So far, at least 107 million COVID-19 vaccine doses have been administered by 78 countries around the world according to Our World in Data, a non-profit online scientific publication based at the University of Oxford. Of those doses, more than half were given in the United States (34 million), the European Union (14 million) and the United Kingdom (10 million).
Since the World Health Organization (WHO) declared a pandemic last year, world leaders and health experts, including the WHO, have called for fair and equitable access to tests, treatments and vaccines. As new vaccines are being approved and ordered, questions are still being raised about how millions of vaccines will be shipped to all parts of the globe.
There are currently several vaccines being administered around the world and more are on the way. According to Ngozi Okonjo-Iwela, the former board chair of the United Nations-backed vaccine alliance Gavi, this is the first time that this many vaccines have been developed in such a short period of time.
These vaccines vary in terms of their treatment methods, efficacy, dose requirements and storage temperature.
Despite reporting the highest efficacy rate of 95 percent, the Pfizer-BioNTech vaccine requires a storage temperature of -70C, making distribution more difficult.
In comparison, vaccines developed by AstraZeneca, Bharat Biotech Covaxin and Sinovac require only simple refrigerators, which make it much easier to manage wide-scale distribution.
In most countries, the first to be inoculated have been front-line workers, followed by those with severe and chronic diseases and the elderly. In countries like Israel and the United Arab Emirates, mass vaccination drives for the general public are currently under way.
Indonesia, on the other hand, began its vaccine campaign by inoculating young people first, including healthcare and public service workers, rather than the elderly.
Canada is implementing a policy to vaccinate the priority populations first, key workers and then the mass public.

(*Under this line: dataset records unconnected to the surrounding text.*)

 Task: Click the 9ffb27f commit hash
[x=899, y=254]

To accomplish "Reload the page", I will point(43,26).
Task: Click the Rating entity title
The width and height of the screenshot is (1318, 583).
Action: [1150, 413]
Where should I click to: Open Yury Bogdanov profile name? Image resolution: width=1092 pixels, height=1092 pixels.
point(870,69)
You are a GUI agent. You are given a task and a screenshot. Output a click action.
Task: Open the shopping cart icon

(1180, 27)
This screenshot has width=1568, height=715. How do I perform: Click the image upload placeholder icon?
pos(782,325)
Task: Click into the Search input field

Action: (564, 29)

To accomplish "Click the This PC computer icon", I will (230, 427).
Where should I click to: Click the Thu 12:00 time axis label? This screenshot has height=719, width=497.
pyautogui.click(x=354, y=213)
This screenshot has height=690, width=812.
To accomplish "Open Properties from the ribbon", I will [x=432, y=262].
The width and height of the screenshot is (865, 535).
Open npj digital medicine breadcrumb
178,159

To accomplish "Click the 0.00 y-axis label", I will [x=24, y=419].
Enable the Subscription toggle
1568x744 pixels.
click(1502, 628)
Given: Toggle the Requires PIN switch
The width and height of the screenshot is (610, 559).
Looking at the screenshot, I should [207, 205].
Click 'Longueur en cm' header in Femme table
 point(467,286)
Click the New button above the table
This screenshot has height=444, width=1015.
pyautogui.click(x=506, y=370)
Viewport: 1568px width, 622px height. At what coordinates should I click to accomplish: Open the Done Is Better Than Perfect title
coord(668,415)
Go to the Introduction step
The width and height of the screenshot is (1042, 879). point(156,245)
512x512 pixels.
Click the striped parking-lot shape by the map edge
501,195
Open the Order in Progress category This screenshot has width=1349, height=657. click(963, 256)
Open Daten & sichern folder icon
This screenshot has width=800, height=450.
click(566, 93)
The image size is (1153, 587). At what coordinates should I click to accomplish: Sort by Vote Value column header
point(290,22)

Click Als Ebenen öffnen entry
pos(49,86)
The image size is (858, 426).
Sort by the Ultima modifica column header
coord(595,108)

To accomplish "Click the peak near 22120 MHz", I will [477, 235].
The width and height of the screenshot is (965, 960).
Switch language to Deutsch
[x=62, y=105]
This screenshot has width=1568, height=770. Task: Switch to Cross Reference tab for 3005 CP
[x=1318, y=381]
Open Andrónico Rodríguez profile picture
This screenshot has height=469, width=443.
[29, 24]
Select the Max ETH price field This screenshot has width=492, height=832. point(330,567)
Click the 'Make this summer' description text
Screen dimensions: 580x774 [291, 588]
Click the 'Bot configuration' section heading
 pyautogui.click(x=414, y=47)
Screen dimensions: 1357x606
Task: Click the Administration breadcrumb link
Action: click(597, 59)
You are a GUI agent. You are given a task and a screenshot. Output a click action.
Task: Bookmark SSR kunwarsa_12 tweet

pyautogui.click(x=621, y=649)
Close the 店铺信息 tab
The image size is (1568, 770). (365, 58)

In the United States, Dr Anthony Fauci, the country’s top infectious disease expert, said that the US will hopefully start vaccinating children by mid-2021. Testing is under way for children as young as 12. Dr Fauci explained if those tests were successful, they would be followed by another round of testing for children up to nine years old.
COVAX, which is a global initiative led by Gavi, the Coalition for Epidemic Preparedness Innovations (CEPI) and the WHO, aims to provide global access to COVID-19 diagnostics, treatments and vaccines.
With the COVAX agreement, 92 countries will receive up to 190 million doses of vaccine from Pfizer-BioNTech and Oxford-AstraZeneca manufactured by the Serum Institute of India.
Gavi aims to vaccinate 20 percent of countries that are low-middle income and unable to buy large quantities of vaccines. The group forecasts that at least 1.3 million doses will be made available to 92 countries by the end of 2021.
The list of 92 Gavi COVAX AMC-eligible countries and economies, based on 2018 and 2019 World Bank GNI data, are below:
Low income: Afghanistan, Benin, Burkina Faso, Burundi, Central African Republic, Chad, Democratic Republic of the Congo, Eritrea, Ethiopia, Gambia, Guinea, Guinea-Bissau, Haiti, North Korea, Liberia, Madagascar, Malawi, Mali, Mozambique, Nepal, Niger, Rwanda, Sierra Leone, Somalia, South Sudan, Syria, Tajikistan, Togo, Uganda, Tanzania and Yemen.
Lower-middle income: Angola, Algeria, Bangladesh, Bhutan, Bolivia, Cabo Verde, Cambodia, Cameroon, Comoros, Congo, Djibouti, East Timor, Egypt, El Salvador, eSwatini, Ghana, Honduras, India, Indonesia, Ivory Coast, Kenya, Kiribati, Kyrgyzstan, Laos, Lesotho, Mauritania, Micronesia, Moldova, Mongolia, Morocco, Myanmar, Nicaragua, Nigeria, Pakistan, Papua New Guinea, Philippines, Sao Tome and Principe, Senegal, Solomon Islands, Sri Lanka, Sudan, Tunisia, Ukraine, Uzbekistan, Vanuatu, Vietnam, West Bank and Gaza, Zambia and Zimbabwe.
Additional IDA (international development association) eligible: Dominica, Fiji, Grenada, Guyana, Kosovo, Maldives, Marshall Islands, Samoa, St Lucia, St Vincent and the Grenadines, Tonga, Tuvalu.
In addition to COVAX, there are other mechanisms built by Africa’s CDC to procure 270 million doses and 400 million doses, separately.